Section: New Results
Underwater acoustic communications
Participants : A. Kibangou [ contact person ] , C. Siclet, L. Ros, G. Gomez.
Nowadays, a great interest is dedicated to study fleets of AUVs working together to reach a common objective such as a gradient search for source detection; that is the overall goal of the CONNECT project. For this purpose derivation of distributed, multi-vehicle co-ordination schemes and development of efficient underwater acoustic communication protocols are needed. Current underwater acoustic modems are based on very classical single-carrier modulation with a very low bit rate. For achieving high data rate and large system capacity, Orthogonal Frequency Division Multiplexing (OFDM) has been claimed to be an efficient communication technology. It allows designing low complexity receivers to deal with highly dispersive channels. This fact motivates the use of OFDM in underwater environments.
Underwater acoustic channels are wideband in nature due to the small ratio of carrier frequency to the signal bandwidth, which introduces frequency-dependent Doppler shifts  . They also exhibit several propagation paths.
In order to adequately recover the transmitted information, algorithms at the receiver must include estimation and compensation of the Doppler scaling factor, channel estimation, and information symbols estimation. Several approaches have been suggested in the literature for estimating the Doppler scaling factor. They are based on the use of preamble and postamble of a packet consisting of multiple OFDM blocks  or by exploiting correlation induced by the cyclic prefix  . Then, the received signal is resampled by using a sampling period related to the estimated Doppler scaling factor. It is also necessary to estimate and compensate for the residual carrier frequency offset (CFO) since the Doppler can vary between consecutive OFDM blocks inside a given packet.

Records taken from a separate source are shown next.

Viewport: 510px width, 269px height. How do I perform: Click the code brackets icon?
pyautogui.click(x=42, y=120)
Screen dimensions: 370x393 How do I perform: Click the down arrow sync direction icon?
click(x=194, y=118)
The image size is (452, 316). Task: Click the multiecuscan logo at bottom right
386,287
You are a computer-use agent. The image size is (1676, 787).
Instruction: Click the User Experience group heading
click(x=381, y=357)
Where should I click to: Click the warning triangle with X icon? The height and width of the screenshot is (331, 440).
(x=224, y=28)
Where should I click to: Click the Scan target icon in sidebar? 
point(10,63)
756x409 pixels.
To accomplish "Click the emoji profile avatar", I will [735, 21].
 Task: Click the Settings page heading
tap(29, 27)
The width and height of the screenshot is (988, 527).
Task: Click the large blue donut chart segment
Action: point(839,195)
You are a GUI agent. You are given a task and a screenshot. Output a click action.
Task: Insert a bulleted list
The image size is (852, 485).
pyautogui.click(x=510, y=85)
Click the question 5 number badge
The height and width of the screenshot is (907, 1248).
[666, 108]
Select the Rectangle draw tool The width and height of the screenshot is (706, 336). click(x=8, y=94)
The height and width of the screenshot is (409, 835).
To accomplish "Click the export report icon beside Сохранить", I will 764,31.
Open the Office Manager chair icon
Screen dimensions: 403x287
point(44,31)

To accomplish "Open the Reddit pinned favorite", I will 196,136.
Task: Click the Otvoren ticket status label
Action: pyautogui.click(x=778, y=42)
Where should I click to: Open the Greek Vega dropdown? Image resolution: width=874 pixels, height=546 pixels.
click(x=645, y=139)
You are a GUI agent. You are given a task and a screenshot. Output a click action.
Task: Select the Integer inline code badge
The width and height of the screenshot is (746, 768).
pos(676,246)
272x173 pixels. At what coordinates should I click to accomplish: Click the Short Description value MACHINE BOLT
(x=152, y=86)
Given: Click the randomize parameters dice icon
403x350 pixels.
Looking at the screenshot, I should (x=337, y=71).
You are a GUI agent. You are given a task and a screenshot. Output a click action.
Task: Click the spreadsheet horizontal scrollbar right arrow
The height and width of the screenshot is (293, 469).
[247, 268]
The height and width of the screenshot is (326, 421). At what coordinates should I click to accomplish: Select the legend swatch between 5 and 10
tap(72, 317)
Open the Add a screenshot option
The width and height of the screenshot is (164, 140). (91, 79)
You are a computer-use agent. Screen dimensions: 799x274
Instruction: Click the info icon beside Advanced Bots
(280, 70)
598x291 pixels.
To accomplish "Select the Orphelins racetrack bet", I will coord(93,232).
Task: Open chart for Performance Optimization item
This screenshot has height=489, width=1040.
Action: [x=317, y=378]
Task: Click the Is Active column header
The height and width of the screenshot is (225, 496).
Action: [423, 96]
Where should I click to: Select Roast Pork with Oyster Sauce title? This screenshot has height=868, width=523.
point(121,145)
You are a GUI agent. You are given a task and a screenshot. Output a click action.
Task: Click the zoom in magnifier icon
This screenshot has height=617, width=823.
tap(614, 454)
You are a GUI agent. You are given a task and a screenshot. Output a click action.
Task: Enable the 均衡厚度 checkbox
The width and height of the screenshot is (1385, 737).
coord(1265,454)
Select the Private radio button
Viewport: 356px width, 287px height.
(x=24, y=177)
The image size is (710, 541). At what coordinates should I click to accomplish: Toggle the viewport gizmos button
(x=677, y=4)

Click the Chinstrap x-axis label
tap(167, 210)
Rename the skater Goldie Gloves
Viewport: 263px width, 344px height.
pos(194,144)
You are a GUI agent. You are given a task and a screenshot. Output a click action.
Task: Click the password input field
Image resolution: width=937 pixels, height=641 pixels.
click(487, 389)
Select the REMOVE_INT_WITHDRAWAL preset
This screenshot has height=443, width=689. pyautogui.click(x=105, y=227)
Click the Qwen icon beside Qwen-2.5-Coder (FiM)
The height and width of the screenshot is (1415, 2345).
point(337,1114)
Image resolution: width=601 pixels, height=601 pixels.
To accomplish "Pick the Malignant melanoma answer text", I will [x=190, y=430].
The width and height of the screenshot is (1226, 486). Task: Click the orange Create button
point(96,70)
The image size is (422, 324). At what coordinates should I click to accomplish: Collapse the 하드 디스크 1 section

In our studies, the received data are processed block-by-block. We make use of high resolution harmonic estimation methods to estimate both Doppler scaling factor and channel parameters (path gains and delays)  . The advantage of the proposed scheme is to avoid data resampling and residual CFO estimation and compensation. The estimated channel parameters and Doppler are then used to build a channel matrix that is used for estimating the informative symbols following a zero forcing scheme  .
This work can be easily extended to the multiple access channel technique called OFDMA (Orthogonal Frequency Division Multiplex Access), which can significantly reduce the latency induced by TDMA (Time Division Multiplex Access) based protocols currently used. We also investigate transmitter/receiver using tensor algebra tools. We have indeed recently developed new algorithms  and applications on nonlinear system identification  ,  based on multilinear algebra.